The Bombay High Court on Tuesday directed the Maharashtra government to consider the plea by one of the youngest survivors and key eyewitnesses of the 26/11 terrorist attacks in Mumbai, who had moved the court on August 21, seeking a government-allotted house for her family and provisions for her to continue her education.
The HC directed its registry to forward a copy of Devika Rotawan’s petition for consideration to state Chief Secretary Sanjay Kumar.
A division bench of Justice Nitin M Jamdar and Justice Milind N Jadhav was hearing a plea by Rotawan (21), filed through advocate Utsav Bains, stating that her family would become homeless, as they were unable to pay rent for their room in a chawl at Subhash Nagar in Bandra (East). She added that due to several ailments, it was not possible for her father and brother to earn a living.
Rotawan had recently taken admission to a degree course at Chetna College in Bandra and wants to become a civil servant.
Rotawan, nine years old at the time of the attacks, had reached CSMT, along with her father and brother, to catch a train to Pune on November 26, 2008. She was shot in the leg. Police had taken her to St George’s hospital, where she underwent six surgeries within two months and was bedridden for nearly six months.
One of the witnesses in the terror attacks trial in a local court, she had identified Ajmal Kasab, the only terrorist who was captured alive.
Bains told the HC that it was an “extraordinary case” and after the attacks, several representatives of the central and state governments had visited the family’s room in the chawl and assured accommodation under the Economically Weaker Section (EWS) quota.
He added that Rotawan and her family had written several communications seeking relief to the PM and CM. However, they received no response. In July, this year, she wrote to the state chief secretary seeking residential accommodation under EWS quota.

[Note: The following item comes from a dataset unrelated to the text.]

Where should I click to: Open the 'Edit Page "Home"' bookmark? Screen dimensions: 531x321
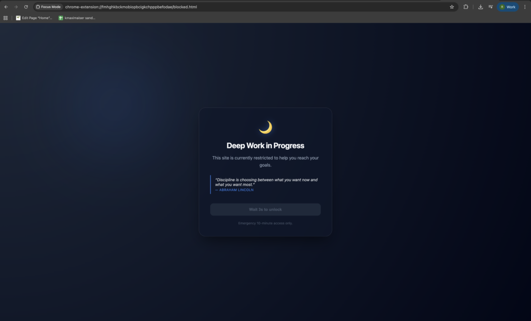coord(34,18)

Rotawan submitted that all the government assistance she had received was spent on her treatment and post-operative care. “All kinds of assurances were made, but they turned out to be hollow promises,” the plea said.
After hearing submissions, the bench noted that though her representation dated July 19 was pending with Kumar, it did not contain all particulars cited in the petition. The HC allowed her to present a copy of her petition to Kumar.
The court said that Rotawan had written to a number of authorities and nobody has refused her. “We will ask the chief secretary to consider your requests,” it said to her.